Quelques minutes plus tard, le serviteur revint avec un plateau de nourriture servie dans des bols : du riz avec de jeunes pousses et une soupe épaisse et parfumée. Il plaça le tout aux pieds de son maître et se retira sans faire de bruit. Ses années de service lui avaient appris qu’on ne reste pas en présence du maître sans y avoir été invité.
Pundi, le serviteur, était parti aussitôt chercher les disciples d’Ortu. Tout maître avait des disciples, et Pundi le savait. Les sages attiraient toujours des étudiants sincères, avides d’apprendre les voies de la sagesse auprès de ceux dont les pas foulaient des sentiers plus élevés. Lui-même, bien qu’il fût à présent serviteur, avait été dans sa jeunesse le disciple d’un grand visionnaire qui était devenu brahmane.
Mais les disciples d’Ortu ne ressemblaient à rien de ce qu’avait connu Pundi.
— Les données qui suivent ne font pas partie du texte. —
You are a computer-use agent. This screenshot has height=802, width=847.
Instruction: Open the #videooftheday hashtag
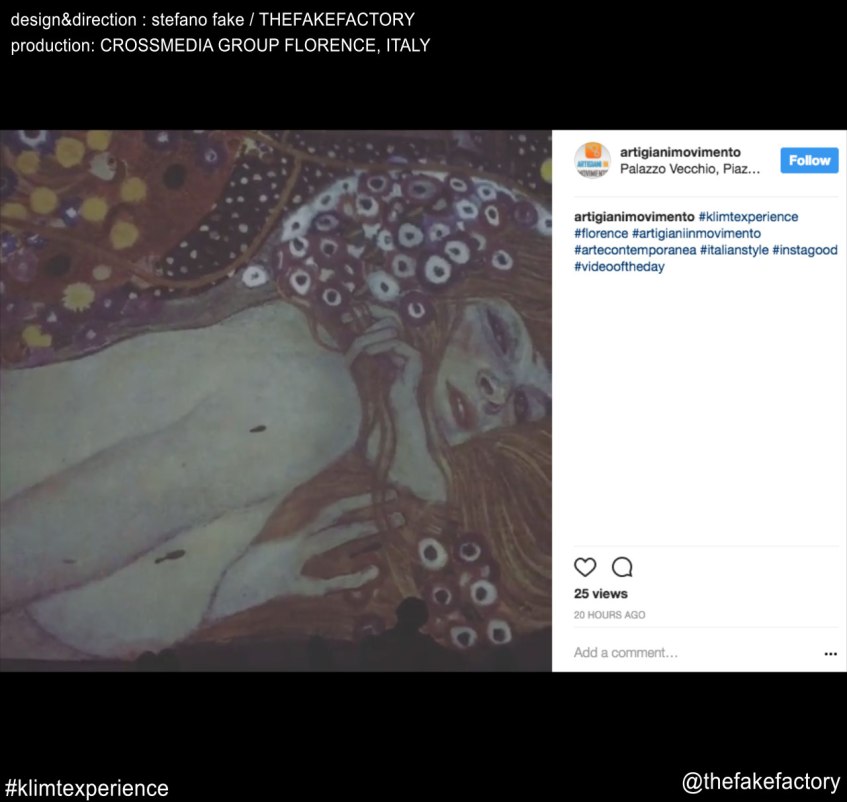point(619,268)
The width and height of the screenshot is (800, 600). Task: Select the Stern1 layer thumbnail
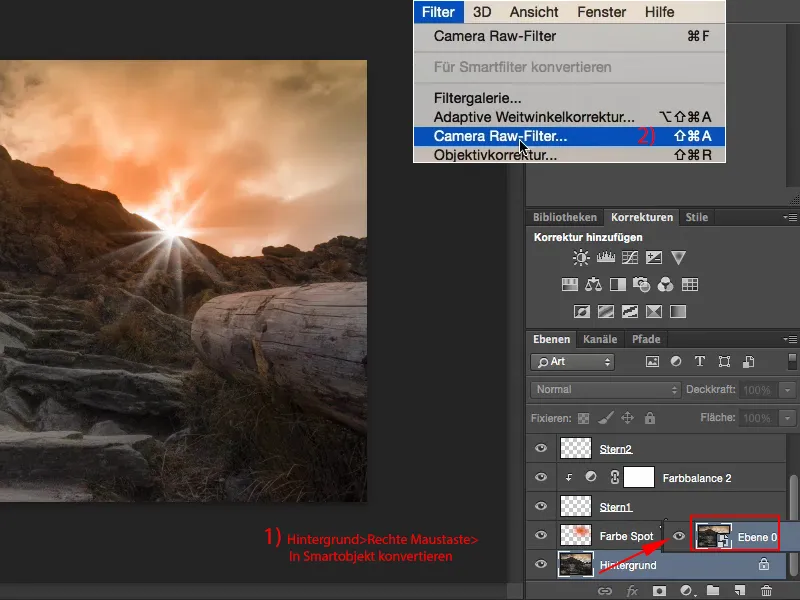tap(577, 507)
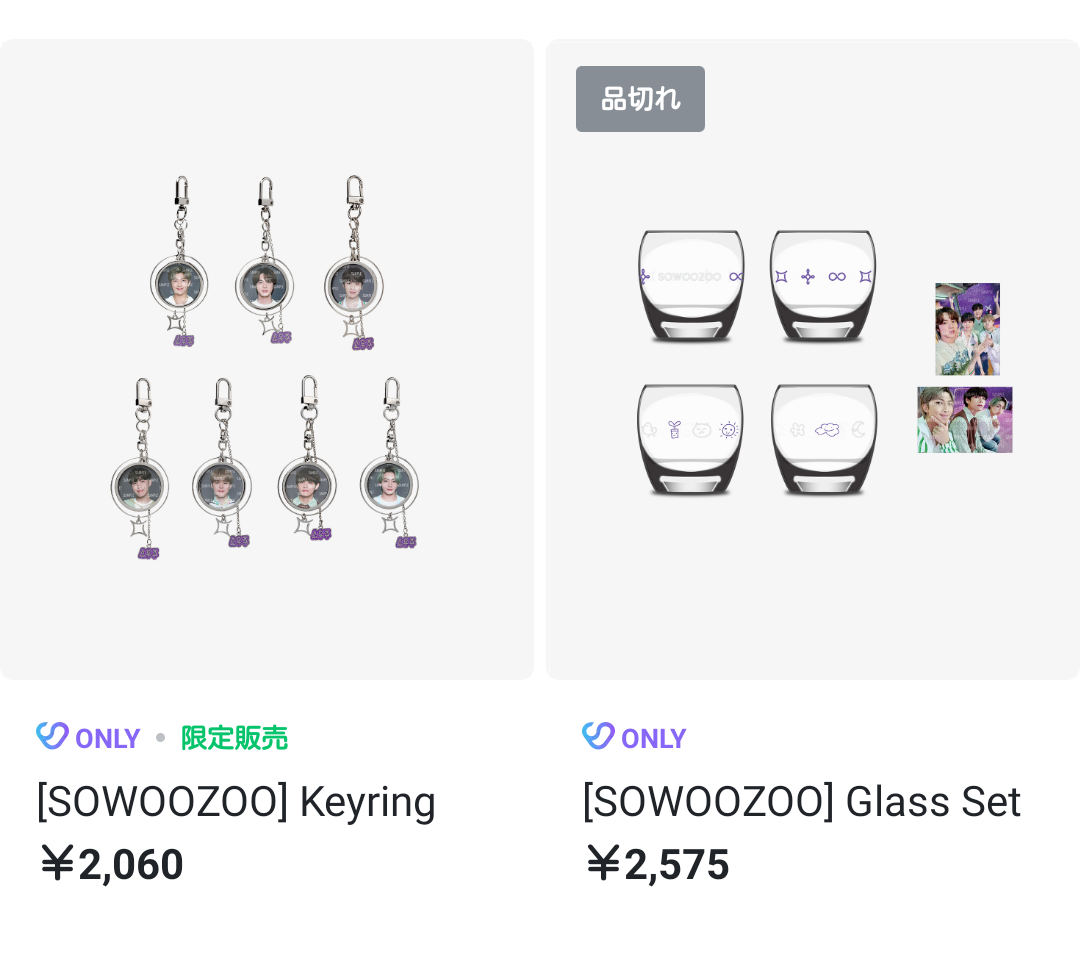Select the top-right keyring in the product image
The height and width of the screenshot is (974, 1080).
(354, 282)
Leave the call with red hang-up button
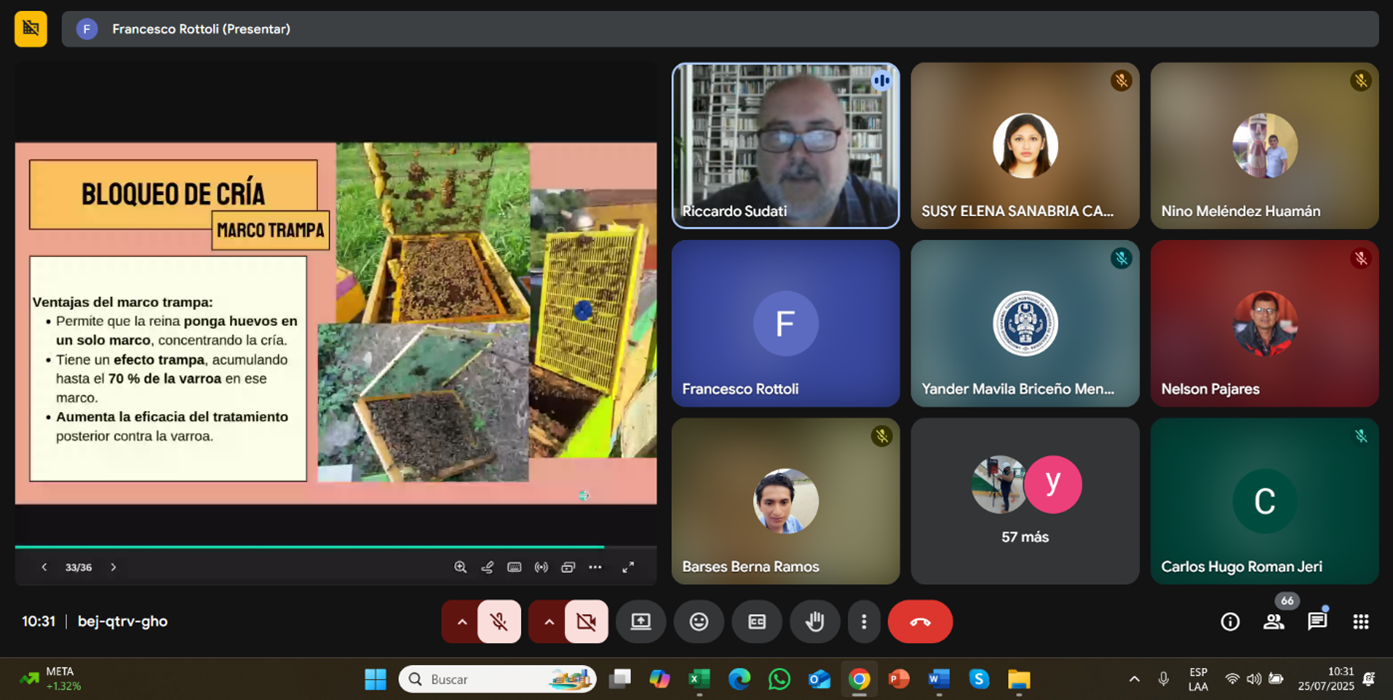The height and width of the screenshot is (700, 1393). [920, 622]
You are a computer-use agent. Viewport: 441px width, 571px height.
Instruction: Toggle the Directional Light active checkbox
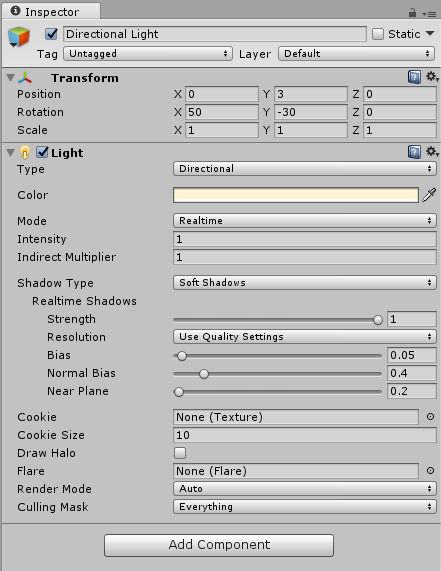tap(51, 34)
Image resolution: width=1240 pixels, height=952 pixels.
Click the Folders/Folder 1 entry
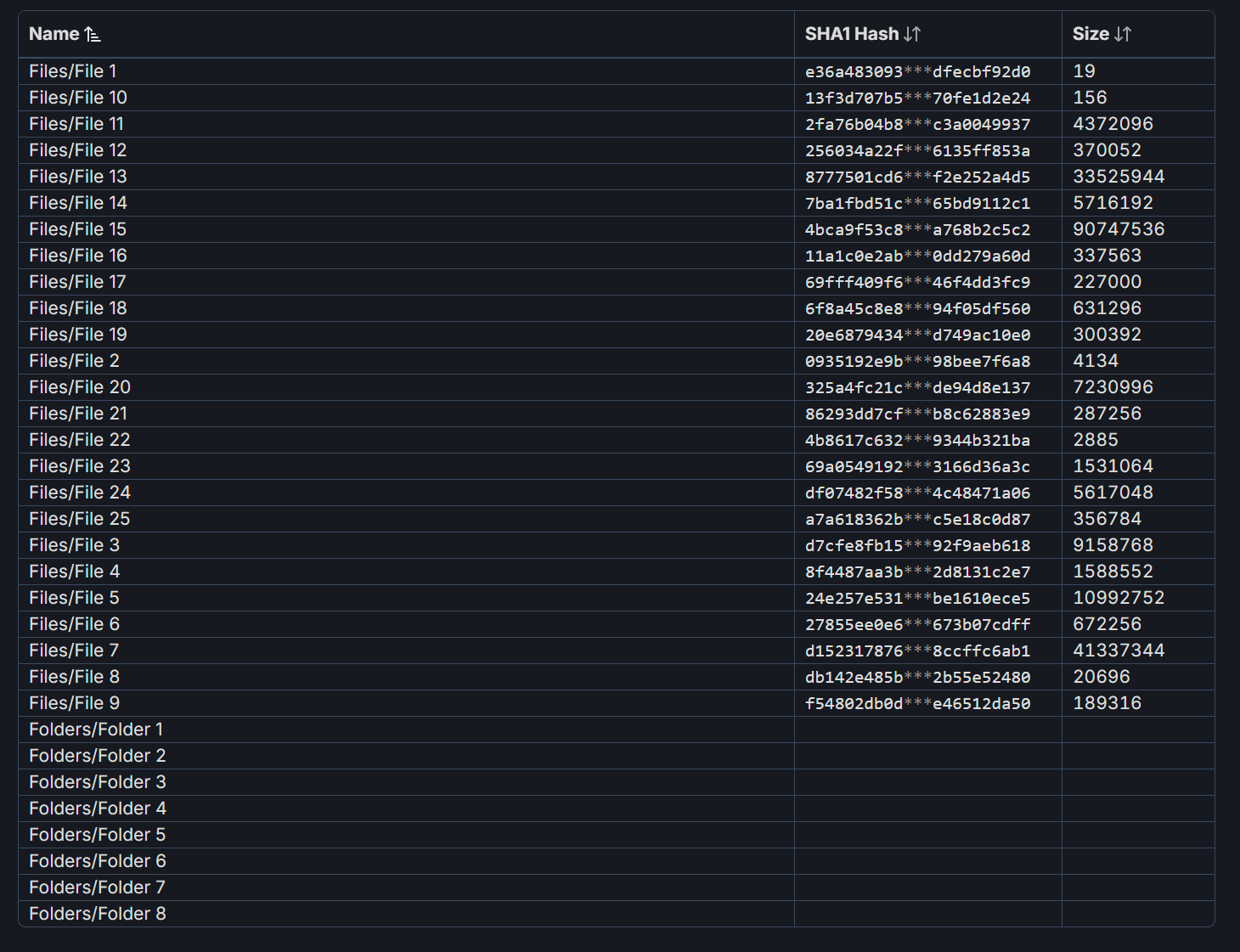coord(96,729)
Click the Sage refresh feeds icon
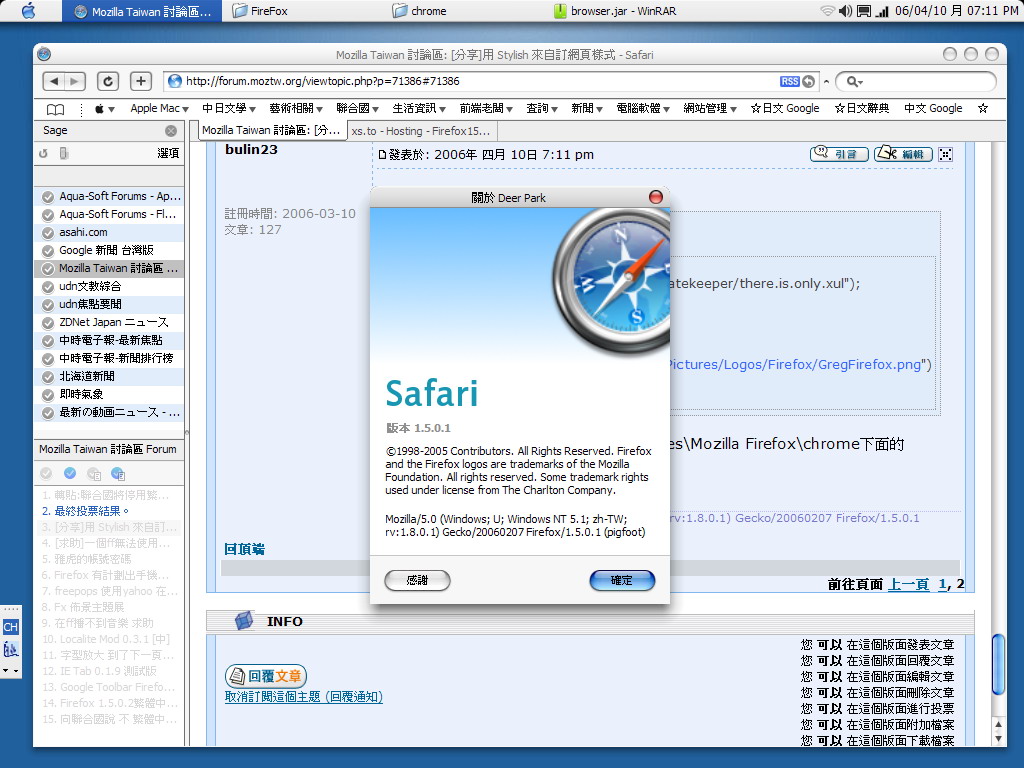 (x=43, y=153)
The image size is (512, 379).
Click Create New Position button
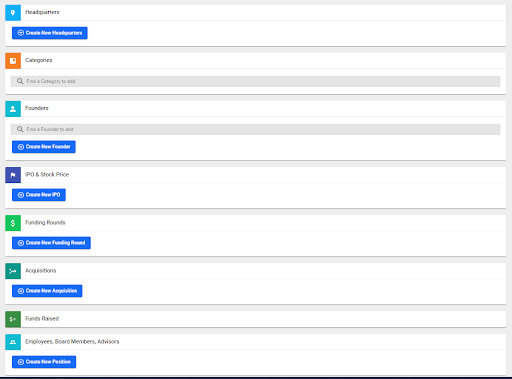[x=44, y=362]
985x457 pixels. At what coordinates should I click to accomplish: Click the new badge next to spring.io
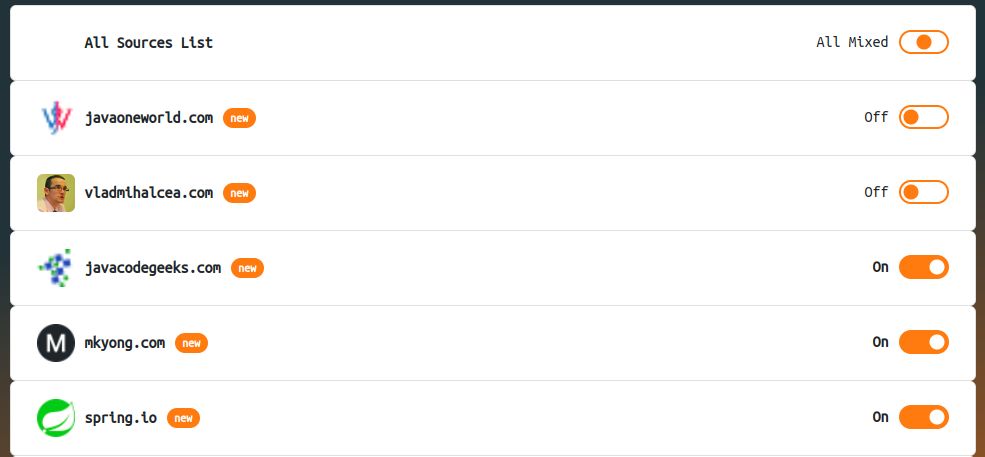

Ils n’étaient pas humains. Ils n’étaient même pas vivants. Les disciples d’Ortu, c’étaient six pierres taillées et creuses, de grosses pierres noires dont l’intérieur délicatement creusé ne contenait que de la poussière. Ces pierres reposaient dans six boîtes en bois de teck fabriquées à cet effet. Le bois était ancien et comportait dans sa décoration des mots gravés que Pundi ne reconnaissait pas.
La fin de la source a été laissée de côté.